Letnia impresja
tego roku było inaczej
wszystko wydawało się takie pierwsze
pajęczyny nitkami babiego lata
zaczepione o brzegi budynków
próbowały wolności, żeby unieść marzenia
mogłam wylegiwać się na balkonie
razem z kwiatkami pachnącego groszku
lecz to nieważne
liczyły się sekundy, minuty
balkon naprzeciwko i oczy za firanką
we wrześniu czas wypełnił się do granic
złota jesień czekała tuż za rogiem
pożegnałam ciepłe lato i wspomnienia
wierząc, że mogę w magiczną noc
zobaczyć kwiat paproci.
Komentarze (75)
Bez marzeń to tak jak kwiat bez wody
-usychamy.Pozdrawiam.
Marzenia ..bo kwiat paproci ..lecz cóż bez nich warte
jest życie ..to tak jabyśmy egzystowali ..szukanie ich
w rzeczywistości to początek drogi
Czasem widzimy takie oczy za firanką...ciekawy sąsiad
lud adorator bez odwagi...pozdraeiam
Fajne, trącące miłym leniuchowaniem, rozmarzenie.
Pozdrawiam :)
Bardzo mi się podoba.
Pozdrawiam:)
bardzo ładny
oczy za firanką
rozmarzenia i nawet marzenia,że się odnajdzie kwiat
paproci
serdeczności:)
Podoba mi się.
baaardzo mi się podoba, wiersz dał mi wytchnienie :)

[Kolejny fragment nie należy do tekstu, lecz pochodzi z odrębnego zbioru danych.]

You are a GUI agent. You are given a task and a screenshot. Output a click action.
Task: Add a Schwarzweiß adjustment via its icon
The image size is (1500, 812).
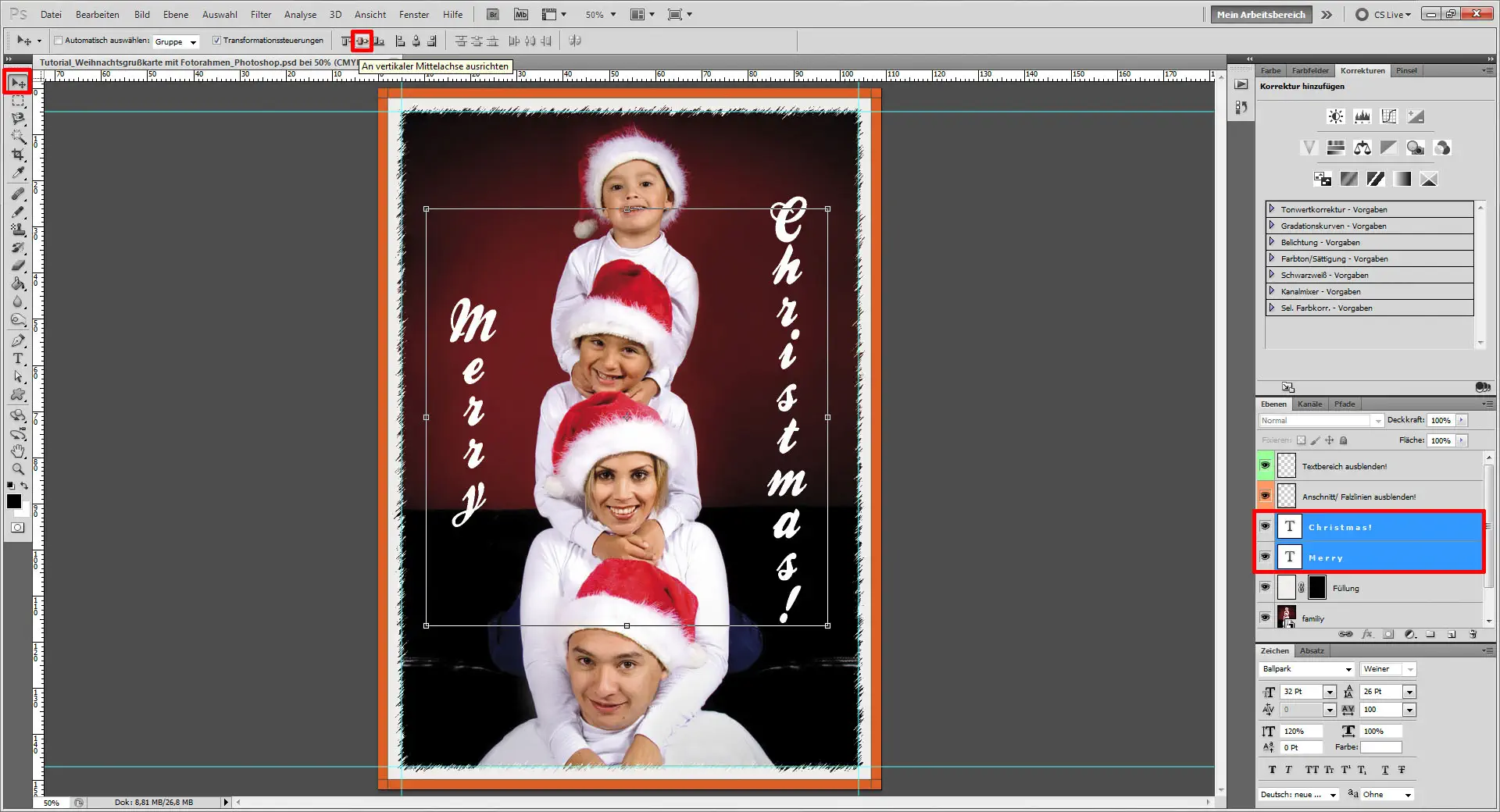1389,148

bardzo ładny ...myślę że wraz Z jesienia spełniły sie
marzenia:-)
pozdrawiam
wow, cudowne rozmarzenie
czytam i oczom nie wierzę :))+++
Ładne rozmarzenie...
Pozdrawiam serdecznie:)
Ech, te oczy za firanką..... Rozbujały się marzenia i
pragnienia. Pięknie:-)
Serdeczności koplido:-)
Miło przeczytać było...
+ Pozdrawiam
To już pięknie. Jest nadzieja na lepsze. Pozdrawiam
serdecznie.
W nocy Koplido śpię na balkonie,
liczę gwiazdy, komety, czasem myśli rozgonię.